Tous les mammifères pleurent : pour hydrater la cornée. Beaucoup de mammifères manifestent leurs émotions, ou font preuve d’empathie. Mais seul l’Homme pleure en réaction directe à une émotion. Seul le genre Homo a mis en place, au cours de son évolution, un mécanisme de défense qui le protège en lui garantissant la bonne marche de son activité cérébrale face à des événements émotionnels particulièrement forts.
Quoi de mieux que la musique et la poésie pour réfléchir à cet aspect de notre condition humaine : surtout si la perspective d’une disparition massive de ce don des larmes venait à être constatée chez nos enfants !
Qu’adviendrait-il alors d’une humanité qui ne pleure plus ? C’est une réflexion plus globale qui se dégage alors de ce projet.
COMPOSITION : CLOVIS LABARRIÈRE
À la recherche de la belle contrainte… Ou comment rendre homogène les différentes parties musicales d’un spectacle comportant le Lachrymae de Britten (de forme thème et variations) et des œuvres de compositeurs baroques ?

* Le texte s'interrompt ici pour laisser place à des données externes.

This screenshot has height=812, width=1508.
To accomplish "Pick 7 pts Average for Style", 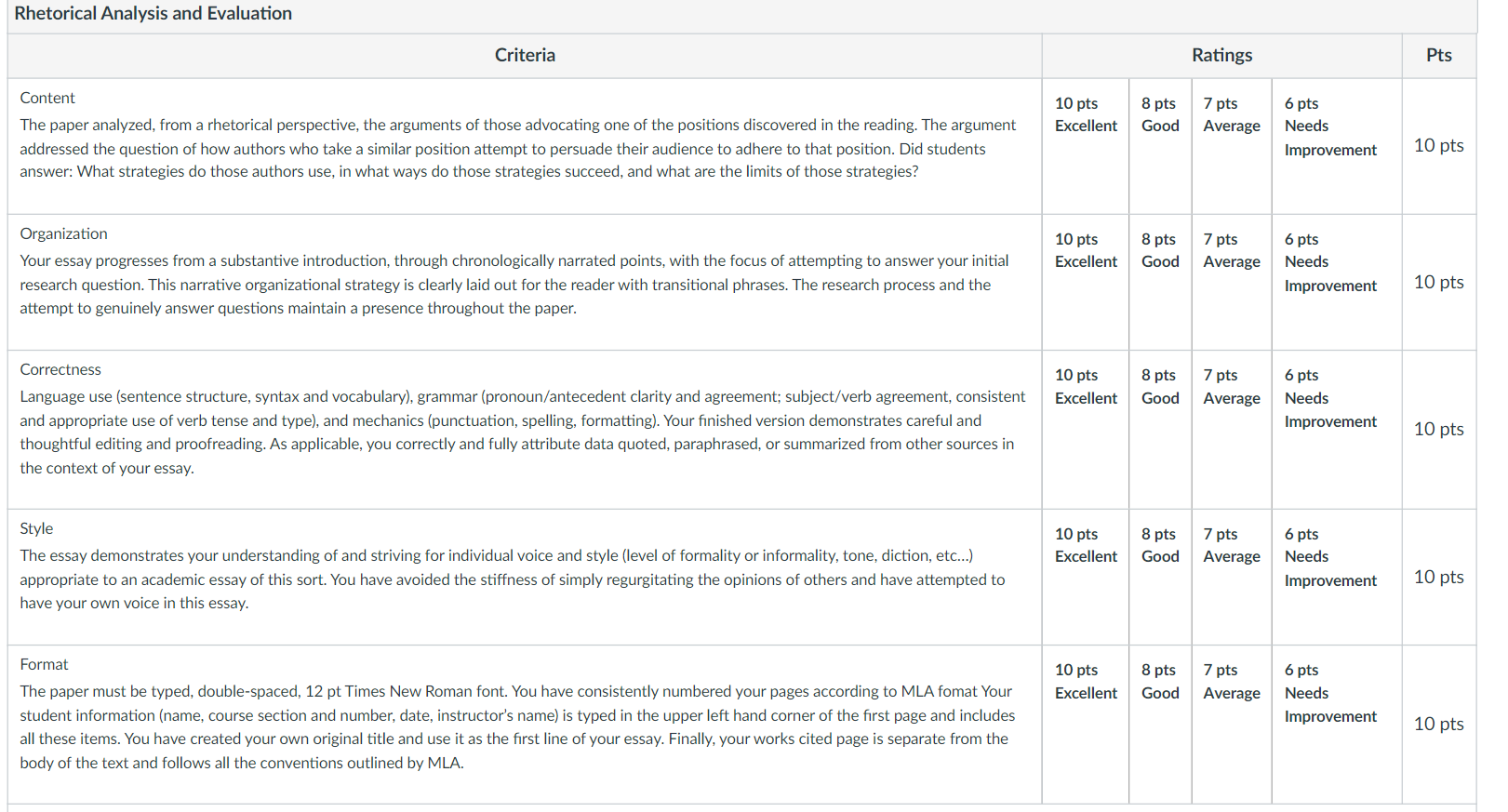I will click(x=1231, y=577).
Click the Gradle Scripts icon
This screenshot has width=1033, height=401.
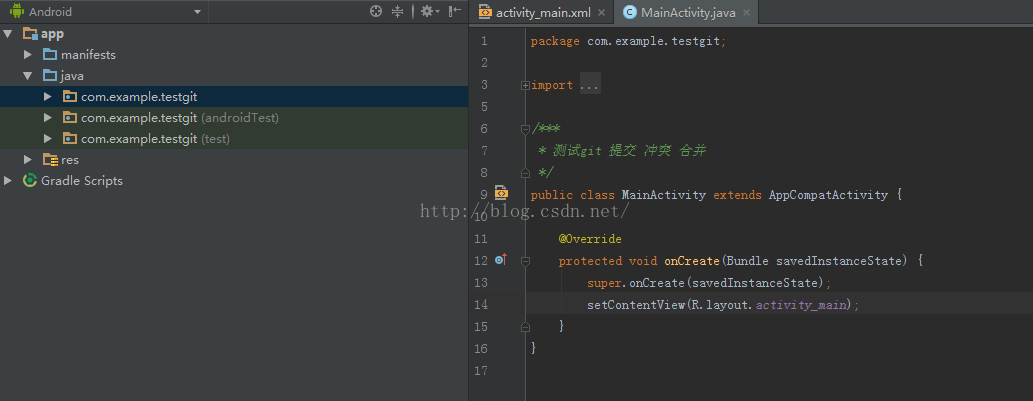30,181
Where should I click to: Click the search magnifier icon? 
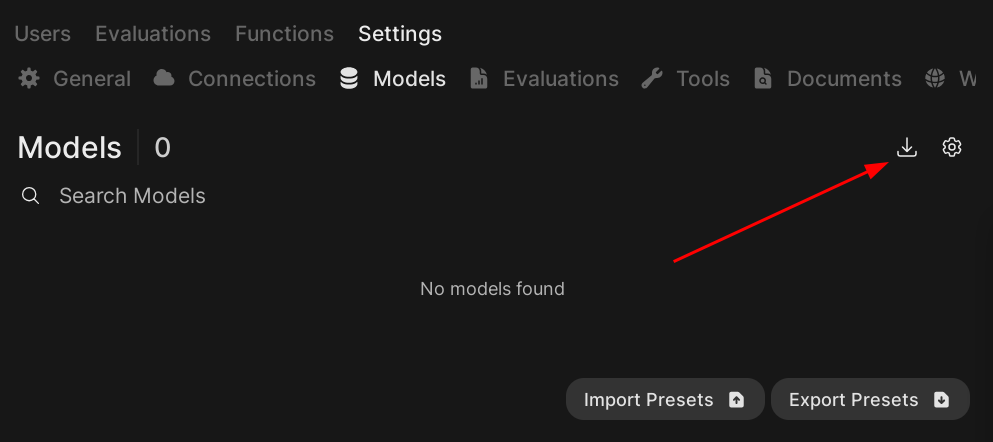pos(31,196)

Ma musique a certes son entité propre mais a pour fonction ici de servir de liant entre des univers musicaux à première ouïe disparates. Il ne s’agit pas de “s’insérer” entre les œuvres d’autres compositeurs en écrivant à la manière de Britten ou Dowland pour tenter de passer inaperçu au profit d’une forme globale fluide. Ma volonté est plutôt d’articuler chacune de ces pièces par le biais d’interludes ayant leur autonomie et leur esthétique spécifique. Ces interludes sont en quelque sorte, eux aussi, des variations qui font échos à l’œuvre de Britten et à certaines des pièces baroques. La solution à la problématique initiale est donc trouvée dans la technique même de variation du Lachrymae. Ne pas imiter le style d’un compositeur mais faire varier le processus créatif de celui-ci. Cela permet ainsi de créer des résonances formelles, rythmiques, harmoniques, mélodiques entre les œuvres du spectacle tout en assurant la singularité de chaque pièce que j’ai composée.